**WHAT TO DO:** Transcribe, word for word, every line from the one containing "640x1136 pixels. At" through the final line of the records, and omit the pictures.

**RECORDS FOR THE EXERCISE:**

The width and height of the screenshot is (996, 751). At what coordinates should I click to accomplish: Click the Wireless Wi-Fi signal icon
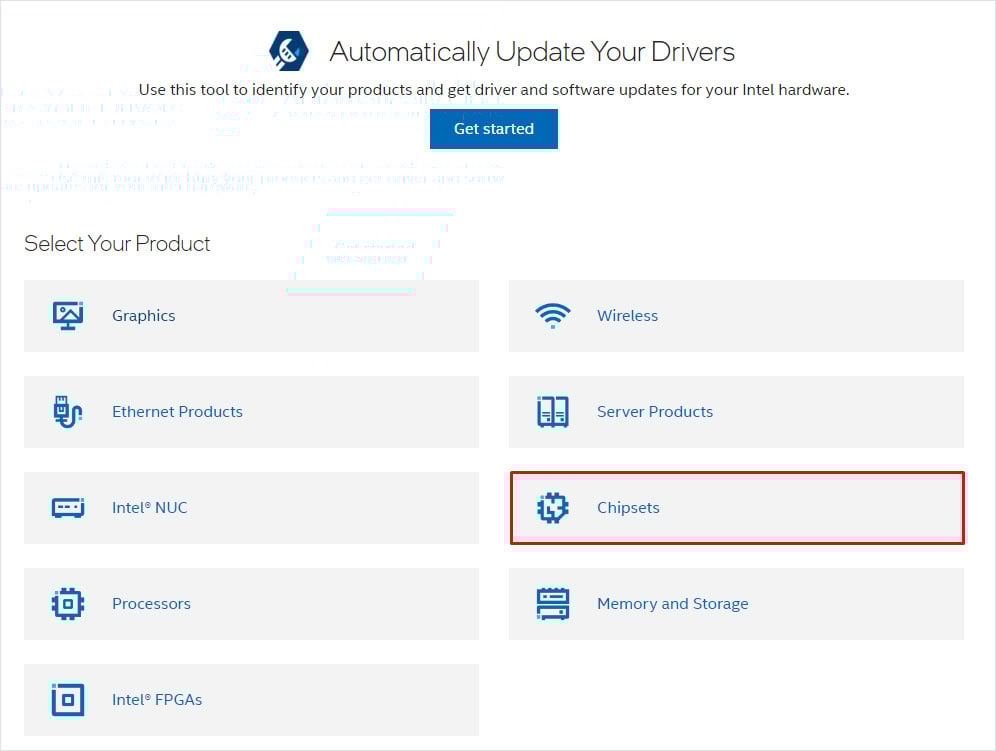[552, 316]
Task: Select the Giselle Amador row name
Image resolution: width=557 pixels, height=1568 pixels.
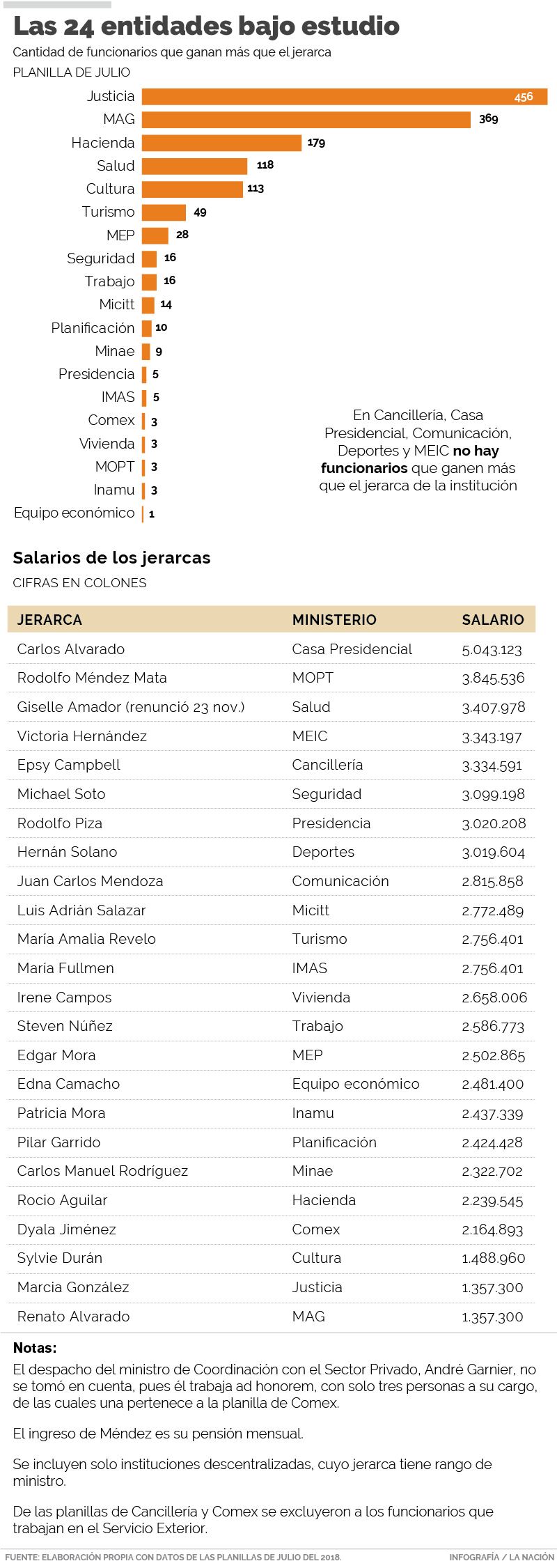Action: click(x=131, y=707)
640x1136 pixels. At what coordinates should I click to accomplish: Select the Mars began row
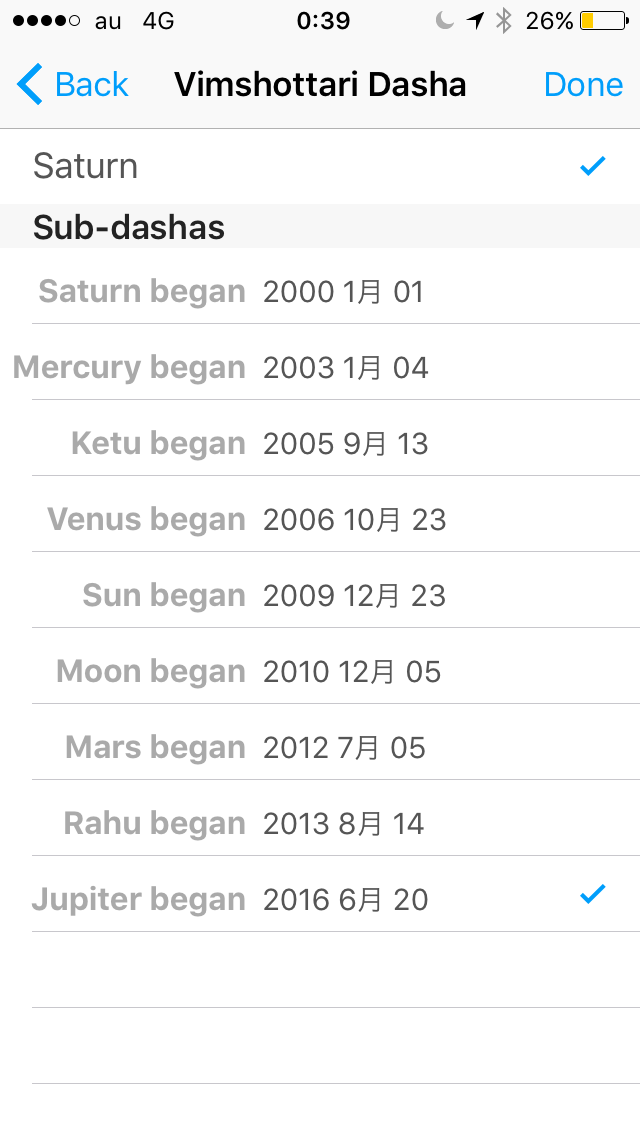320,748
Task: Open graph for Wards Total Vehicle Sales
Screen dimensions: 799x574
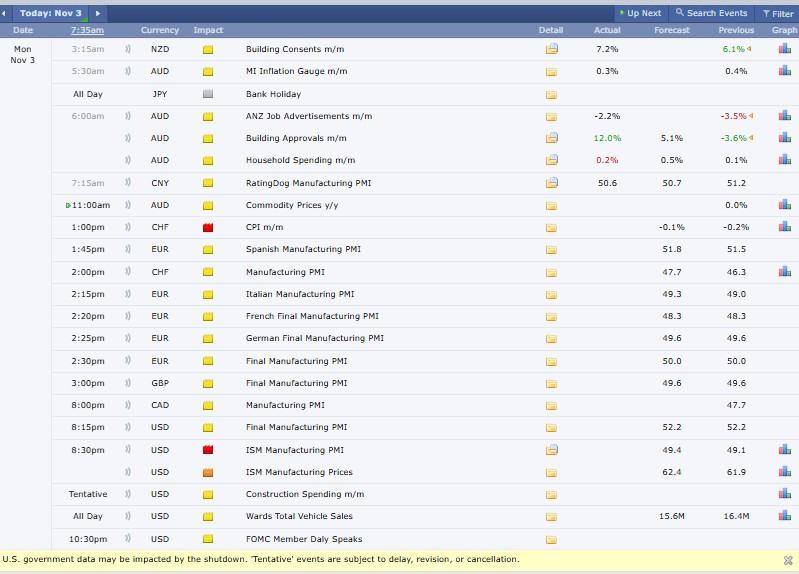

**WRITTEN ANSWER:**
640x1136 pixels. At what coordinates should I click to accomplish: Select the Mars began row
320,748
Task: Open graph for Wards Total Vehicle Sales
Screen dimensions: 799x574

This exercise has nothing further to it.